Mr.ボマー
俺の名前はボビー・マグダネル。
だが、人は俺をこう呼ぶ。『爆弾魔』と。
そう、俺は爆破のアーティスト。
爆破専門の殺し屋さ。
今回の依頼は、とあるホテルにお忍びで宿泊中のK国の高官を爆殺する事。
そのために俺は、とっておきの新型指向性爆弾を用意した。
小柄なクセにとびっきり過激でヤバい奴だ。
おっと、忘れちゃいけない。
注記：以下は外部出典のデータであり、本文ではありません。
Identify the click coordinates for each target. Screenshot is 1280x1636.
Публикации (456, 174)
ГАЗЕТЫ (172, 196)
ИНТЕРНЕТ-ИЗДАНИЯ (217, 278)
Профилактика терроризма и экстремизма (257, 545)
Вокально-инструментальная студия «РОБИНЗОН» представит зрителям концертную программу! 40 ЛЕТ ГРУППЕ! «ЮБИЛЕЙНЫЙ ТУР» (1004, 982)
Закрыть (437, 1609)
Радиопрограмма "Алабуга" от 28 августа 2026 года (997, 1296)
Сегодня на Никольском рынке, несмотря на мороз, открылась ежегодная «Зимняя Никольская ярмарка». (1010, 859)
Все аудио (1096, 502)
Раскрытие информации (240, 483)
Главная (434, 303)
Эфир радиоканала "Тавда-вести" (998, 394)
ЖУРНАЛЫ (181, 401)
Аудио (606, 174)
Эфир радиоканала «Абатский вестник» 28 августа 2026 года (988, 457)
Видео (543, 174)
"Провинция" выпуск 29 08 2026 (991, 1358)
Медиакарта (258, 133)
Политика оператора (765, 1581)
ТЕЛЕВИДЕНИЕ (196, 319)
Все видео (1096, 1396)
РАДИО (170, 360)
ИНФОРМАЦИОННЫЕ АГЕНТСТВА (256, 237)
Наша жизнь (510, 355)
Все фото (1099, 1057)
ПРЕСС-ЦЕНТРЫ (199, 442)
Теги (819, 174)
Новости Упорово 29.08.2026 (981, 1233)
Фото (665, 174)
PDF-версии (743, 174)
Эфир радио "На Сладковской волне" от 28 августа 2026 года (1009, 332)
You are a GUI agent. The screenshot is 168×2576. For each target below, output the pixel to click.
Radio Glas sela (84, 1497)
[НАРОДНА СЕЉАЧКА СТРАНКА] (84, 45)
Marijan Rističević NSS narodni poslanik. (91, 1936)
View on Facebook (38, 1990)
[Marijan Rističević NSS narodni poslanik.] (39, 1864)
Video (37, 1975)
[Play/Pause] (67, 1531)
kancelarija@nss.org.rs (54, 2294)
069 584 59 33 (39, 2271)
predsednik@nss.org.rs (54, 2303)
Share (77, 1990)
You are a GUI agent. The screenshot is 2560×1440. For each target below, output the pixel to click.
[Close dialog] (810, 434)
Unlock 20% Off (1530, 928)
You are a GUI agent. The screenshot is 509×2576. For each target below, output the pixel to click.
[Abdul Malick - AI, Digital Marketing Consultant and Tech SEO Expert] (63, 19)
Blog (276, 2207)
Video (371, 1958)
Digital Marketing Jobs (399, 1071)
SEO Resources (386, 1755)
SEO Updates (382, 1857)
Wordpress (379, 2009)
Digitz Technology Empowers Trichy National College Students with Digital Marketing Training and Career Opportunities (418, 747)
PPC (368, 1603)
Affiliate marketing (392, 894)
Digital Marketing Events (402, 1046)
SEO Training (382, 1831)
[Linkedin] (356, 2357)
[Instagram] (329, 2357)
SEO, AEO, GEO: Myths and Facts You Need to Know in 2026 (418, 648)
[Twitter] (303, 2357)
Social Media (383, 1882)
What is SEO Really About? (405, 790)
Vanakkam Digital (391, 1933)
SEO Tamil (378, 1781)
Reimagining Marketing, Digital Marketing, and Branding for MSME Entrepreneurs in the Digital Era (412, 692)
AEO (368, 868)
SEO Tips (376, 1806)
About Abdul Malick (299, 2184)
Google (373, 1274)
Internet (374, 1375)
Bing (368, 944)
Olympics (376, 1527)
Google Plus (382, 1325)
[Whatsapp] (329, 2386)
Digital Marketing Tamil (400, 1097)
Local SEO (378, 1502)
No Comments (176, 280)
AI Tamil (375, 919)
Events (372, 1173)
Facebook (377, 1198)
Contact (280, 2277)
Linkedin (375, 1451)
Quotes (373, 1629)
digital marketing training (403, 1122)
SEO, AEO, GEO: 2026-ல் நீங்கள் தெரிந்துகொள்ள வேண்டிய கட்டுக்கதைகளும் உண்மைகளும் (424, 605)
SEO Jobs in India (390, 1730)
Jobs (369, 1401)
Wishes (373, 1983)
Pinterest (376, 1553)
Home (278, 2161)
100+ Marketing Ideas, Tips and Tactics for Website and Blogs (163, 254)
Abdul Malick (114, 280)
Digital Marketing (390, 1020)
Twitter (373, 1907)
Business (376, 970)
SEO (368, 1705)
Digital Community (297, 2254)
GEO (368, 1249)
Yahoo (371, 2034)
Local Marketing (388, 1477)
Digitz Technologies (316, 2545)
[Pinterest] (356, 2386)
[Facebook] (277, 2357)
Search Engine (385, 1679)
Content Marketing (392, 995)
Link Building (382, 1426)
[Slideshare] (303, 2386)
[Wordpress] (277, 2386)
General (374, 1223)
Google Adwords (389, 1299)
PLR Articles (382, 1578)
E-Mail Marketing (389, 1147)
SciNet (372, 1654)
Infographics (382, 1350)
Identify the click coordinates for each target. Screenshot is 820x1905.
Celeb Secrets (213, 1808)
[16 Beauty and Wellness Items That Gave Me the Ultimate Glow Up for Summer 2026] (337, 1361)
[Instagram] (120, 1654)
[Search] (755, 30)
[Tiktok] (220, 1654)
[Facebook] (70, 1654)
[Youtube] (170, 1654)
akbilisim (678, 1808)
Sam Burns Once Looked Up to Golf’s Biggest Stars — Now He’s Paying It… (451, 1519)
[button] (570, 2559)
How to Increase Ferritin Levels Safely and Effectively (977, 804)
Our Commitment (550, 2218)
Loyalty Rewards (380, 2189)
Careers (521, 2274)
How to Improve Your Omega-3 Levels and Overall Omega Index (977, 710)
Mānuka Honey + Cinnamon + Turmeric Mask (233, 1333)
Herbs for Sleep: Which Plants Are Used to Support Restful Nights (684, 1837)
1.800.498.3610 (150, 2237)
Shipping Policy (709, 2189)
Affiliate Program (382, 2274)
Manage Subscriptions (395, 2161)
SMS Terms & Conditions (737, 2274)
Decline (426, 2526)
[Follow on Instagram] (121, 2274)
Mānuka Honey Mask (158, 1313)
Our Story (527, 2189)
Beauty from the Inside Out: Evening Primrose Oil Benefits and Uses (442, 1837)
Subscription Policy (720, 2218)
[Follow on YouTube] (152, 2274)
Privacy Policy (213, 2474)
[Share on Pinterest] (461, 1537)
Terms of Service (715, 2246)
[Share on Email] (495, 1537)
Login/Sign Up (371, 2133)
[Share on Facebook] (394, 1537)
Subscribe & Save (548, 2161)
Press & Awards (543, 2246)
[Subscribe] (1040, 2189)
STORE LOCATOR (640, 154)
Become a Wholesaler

髪の毛より細い、糸状信管もちゃんといるぜ。
こいつをエレベーターのドアの内側にセットしておくんだ。
するとどうだ。
ターゲットがエレベーターを開けた瞬間、こいつは勢いよく目を覚ます。
バックドラフトのような炎と爆風が、ターゲットを一瞬で天国のママのところまで吹っ飛ばすって寸法さ。
乱暴者の爆風はエレベーターと廊下を黒コゲにするが、他の宿泊客の部屋には一切手をつけない。
狙うのはターゲットだけさ。
どうだい? サイコーにクールでアーティスティックだろ?
と、いう訳で俺は朝早くからホテルに侵入し、エレベーターに爆弾をセットした。
こいつは思春期のティーンエイジャーよりデリケートでナイーブだ。すぐにカッとなるから、一度セットしたら最後、天才の俺でも外せねえ。
さて、後は間抜けなターゲットが罠にかかるのを待つだけだ。
俺はアジトのソファーに腰かけ、上モノのブランデーをやる自分を想像した。
ブランデーをやりながら、自分の芸術をワイドショーで眺めるのが、一仕事終えた後の楽しみなんだ。
工具を片付け、いそいそとエレベーターを出ようとしてふと気づいた。
俺はここからどうやって出ればいいんだ?
Good bye Mr. Bomber
08年ごろに書いた作品です。
思い入れは……とくに無いですねえ。